新しい代替細胞増殖経路が転移癌のより良い治療法につながる可能性
研究者は原発性癌細胞がどのように増殖するかについて基本的に理解していますが、転移、すなわち癌が広がる致命的な過程については
あまりわかっていません。
カリフォルニア大学ロサンゼルス校(UCLA)の歯学部長で歯周病学の教授であるポール・クレブスバッハ博士が率いるチームは、
昨年、彼らが発見した遺伝子である『mEAK-7』が、少なくとも肺がんのがん転移に重要な役割を果たす可能性があることを発見しました。

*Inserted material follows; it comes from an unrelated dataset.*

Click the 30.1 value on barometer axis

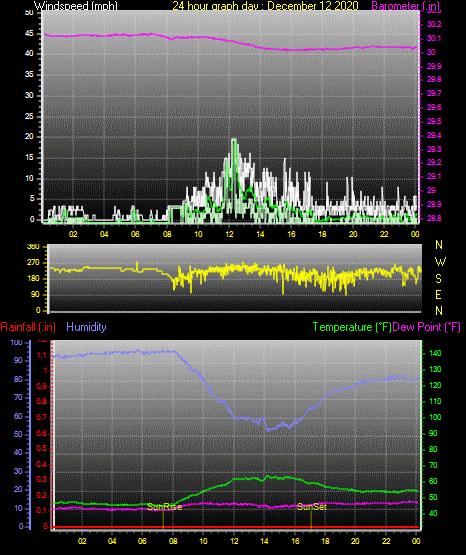434,38
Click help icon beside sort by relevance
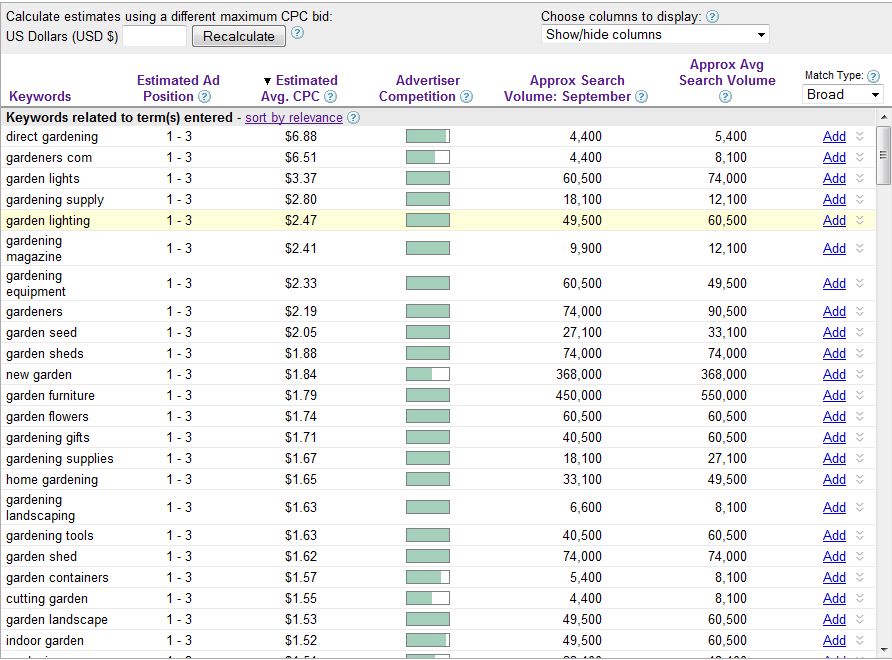 353,118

ヒトの細胞におけるその初期の遺伝子発見に基づいて、研究チームは、いくつかのデータベースから得た腫瘍細胞遺伝情報、
ならびに癌患者からの組織サンプルを用いて、正常細胞と癌細胞においての、mEAK-7の発現レベルを比較しました。
「非小細胞肺癌に焦点を当てることにより、細胞増殖とその移動に重要なmEAK-7が転移性非小細胞肺癌で、
高い割合で発現していることがわかりました。」
と、最初の著者でポスドク研究員である、国立がん研究所のジョー・グエン博士は述べました。
「我々はまた、mEAK-7が原発性癌細胞では発現していたものの、非癌性細胞では発現していなかったことを発見しました。

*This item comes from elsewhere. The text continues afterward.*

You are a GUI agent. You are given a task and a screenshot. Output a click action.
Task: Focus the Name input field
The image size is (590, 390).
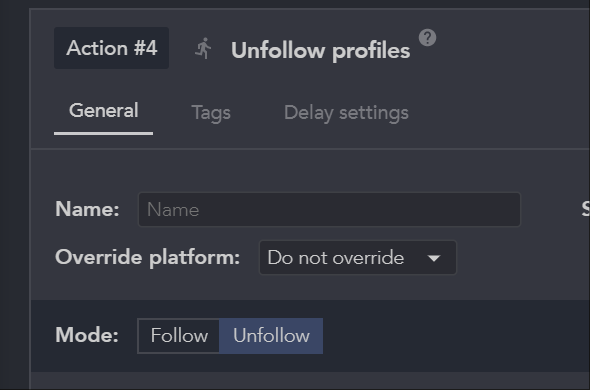tap(329, 210)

これは、このタンパク質が癌転移における重要な原因となりうることを示しています。」
この研究はiScience誌に掲載されました。
研究者らはまた、mEAK-7を、DNA修復の調節を助け、癌の増殖を抑制または促進する、『DNA-PKcs』と呼ばれる巨大分子と組み合わせると、
癌細胞の成長および増殖のために癌細胞によって使用されるシグナル伝達経路である代替となるmTORを作り出しました。
正常細胞では、2つのよく研究された経路が、正常細胞の成長と増殖、および生存を調節するmTORと呼ばれる遺伝子によって制御されています。
「この第3の複合体または経路は、コロニー形成および細胞増殖の過程を開始し、ほとんどの癌における主要な死因である転移をもたらす
癌幹細胞にとって非常に重要なものです。」
とクレブスバッハ博士は述べました。
「我々は、転移性癌患者の腫瘍、およびリンパ節には高いレベルのmEAK-7タンパク質が存在することを確認しました。
mEAK-7阻害剤の開発は、高レベルのmEAK-7に関連する異常なmTORシグナル伝達を示す、転移癌患者には利益があると思われます。」
癌幹細胞におけるこれらのシグナル伝達分子についても調べた研究者らは、癌細胞における新規の「第3のmTOR複合体」は、
mTOR、mEAK-7、およびDNA-PKcsで構成されていると判断しました。
共同執筆者でUCLAの歯科プロジェクトの科学者であるキム・ジンクー博士は、次のように述べています。
「現在、固形腫瘍の治療法には外科手術や放射線療法があります。しかし、標的腫瘍は放射線や他の治療法に対する耐性を発現し多くの患者が癌を再発します。